Il y a pas mal de tension entre l’intérieur et l’extérieur, et les bâtiments semblent influer sur les relations entre les personnages ?
Je voulais qu’au début du film, Melody soit un personnage qui vit à l’extérieur, tandis qu’Emily elle ne vit qu’à l’intérieur. Sa maison, cette sorte de cube parfait qui nie toute notion même d’histoire, d’une froideur absolue, est une prison de fer et de verre dans laquelle Emily s’est recluse. C’est le lieu de l’affrontement, de l’étrangeté à soi-même et aux autres. C’est dans la maison de famille, la maison vivante, avec une histoire, que les deux femmes vont créer le lien familial qui va les unir.

Le film a aussi un petit côté conte. Au début, on s’empare d’une question sociétale, mais assez vite, le film se recentre sur ces deux personnages extrêmement seuls, dont les entourages sont à peine esquissés. Finalement, elles se retrouvent (et se trouvent) dans l’isolement, dans cette maison au bord de la mer, cette maison de famille un peu magique où se crée du lien.

Vous avez monté le film au fur et à mesure du tournage ?
Oui, le montage en parallèle, à la base, c’était pour gagner du temps, mais cela s’est avéré être un véritable moteur créatif, cela a permis d’ajuster au jour le jour le récit, d’éviter certaines erreurs, d’anticiper certaines lignes narratives.

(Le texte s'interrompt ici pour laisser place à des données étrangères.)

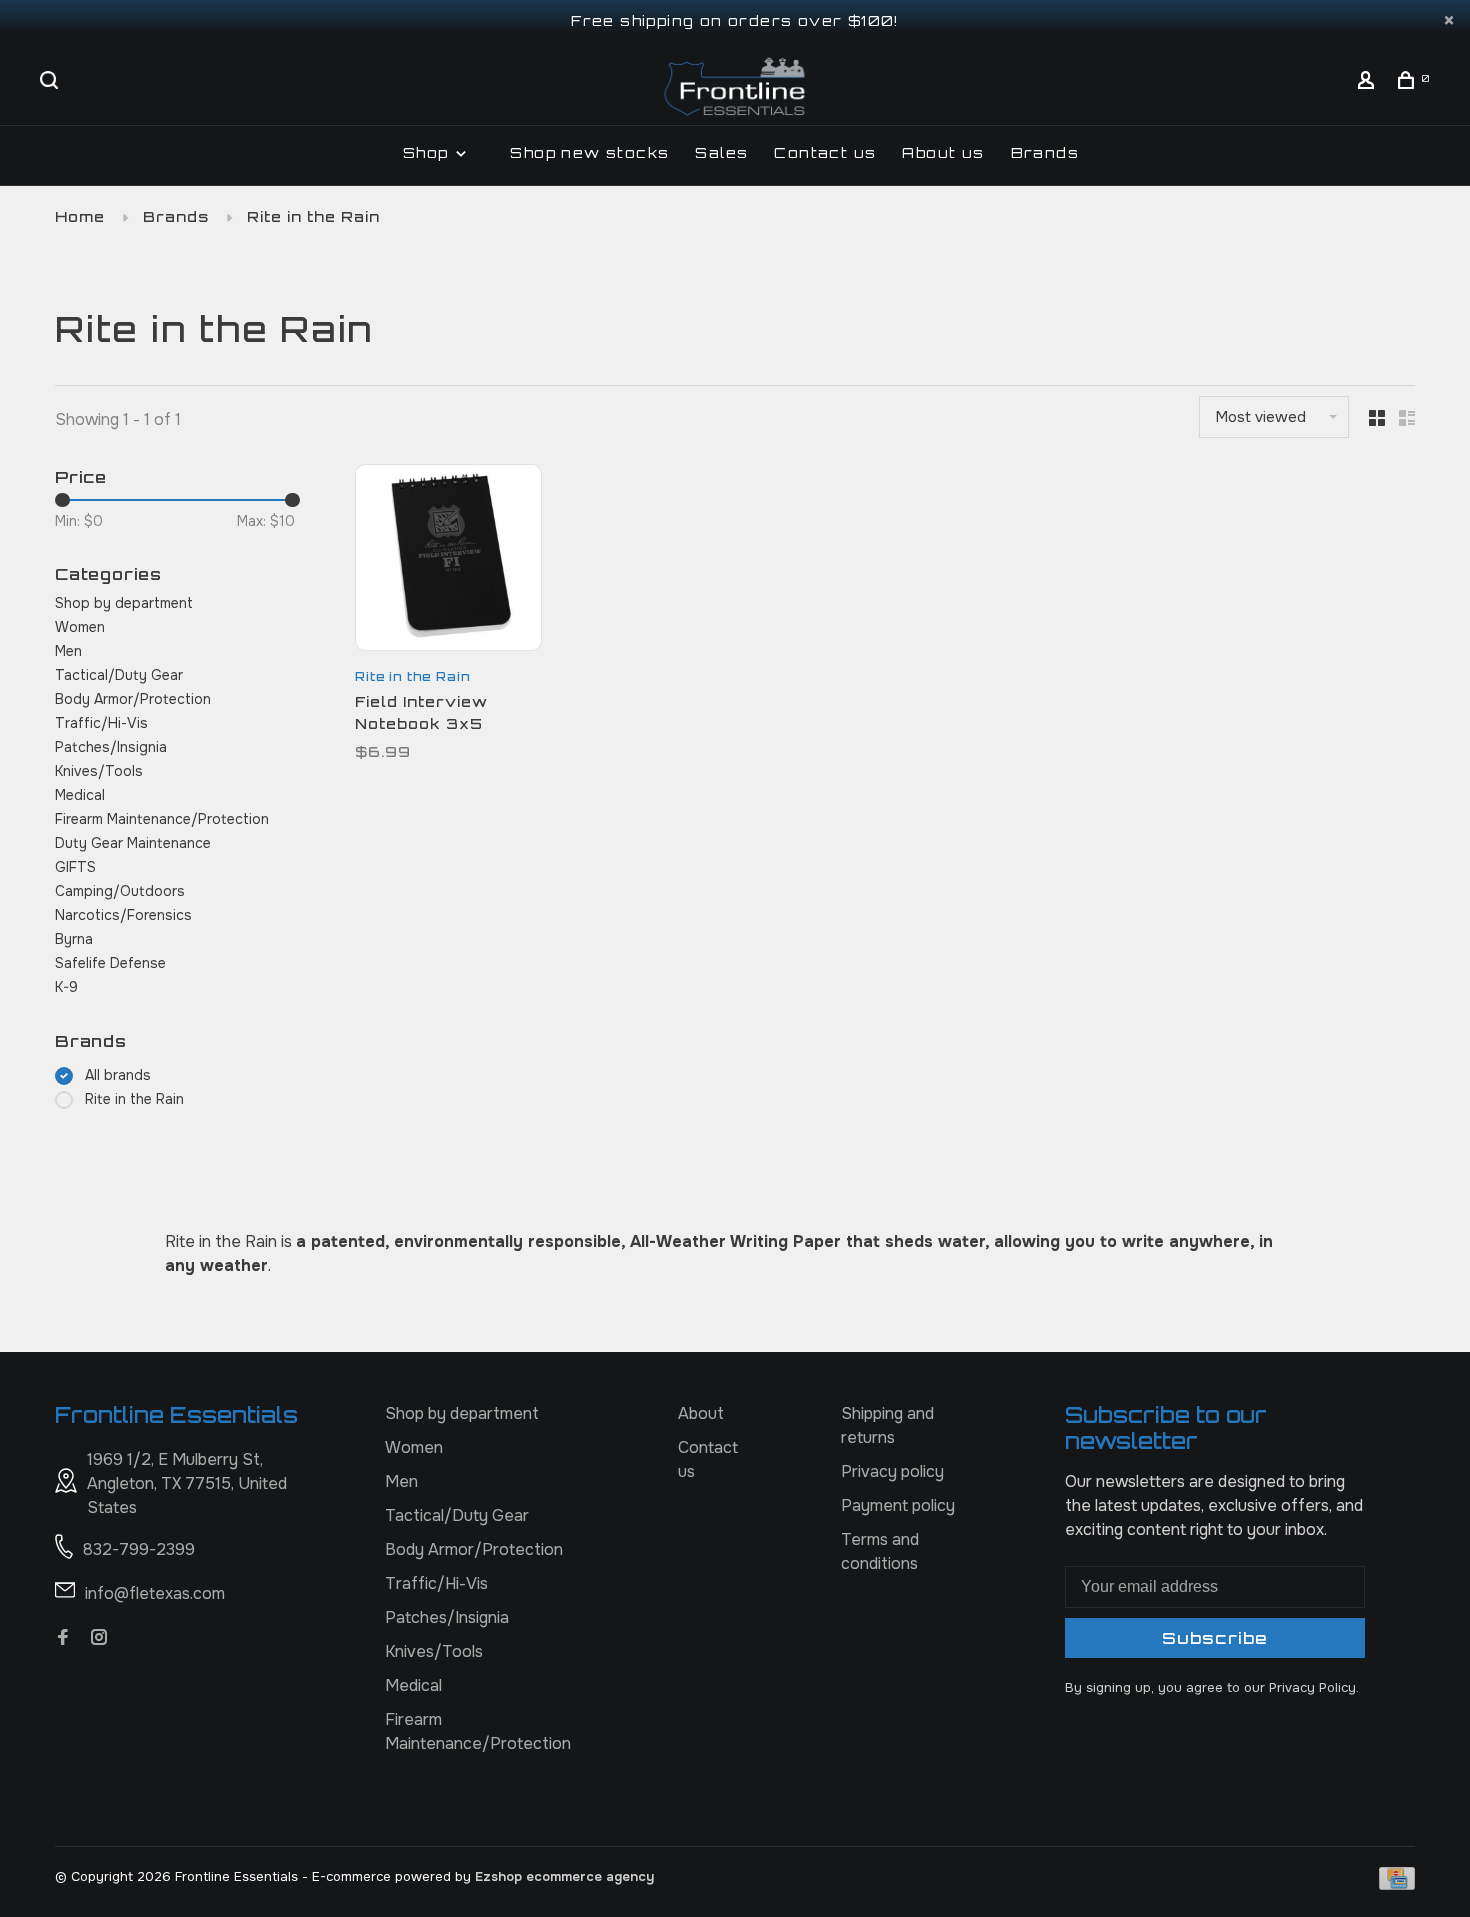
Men (68, 651)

C’était un film complexe à financer?
Le film a été assez difficile à monter. D’abord pour des raisons techniques, parce que quand on fait un deuxième film, notamment en France. On ne bénéficie plus des aides "incitatives", il n’y a plus de premier collège, et se retrouve en concurrence avec les frères Dardenne ou Jacques Audiard, et évidemment, c’est une rude concurrence ! On a aussi été confronté à un frein thématique. On était en pleine discussions autour du mariage gay, la question de la GPA était au cœur des débats, et comme le film n’entendait pas prendre de position manichéenne sur le sujet, qui d’ailleurs n’est pas tant au cœur du film que le déclencheur d’une relation singulière entre deux femmes, je crois que ça a un peu effrayé les gens au final.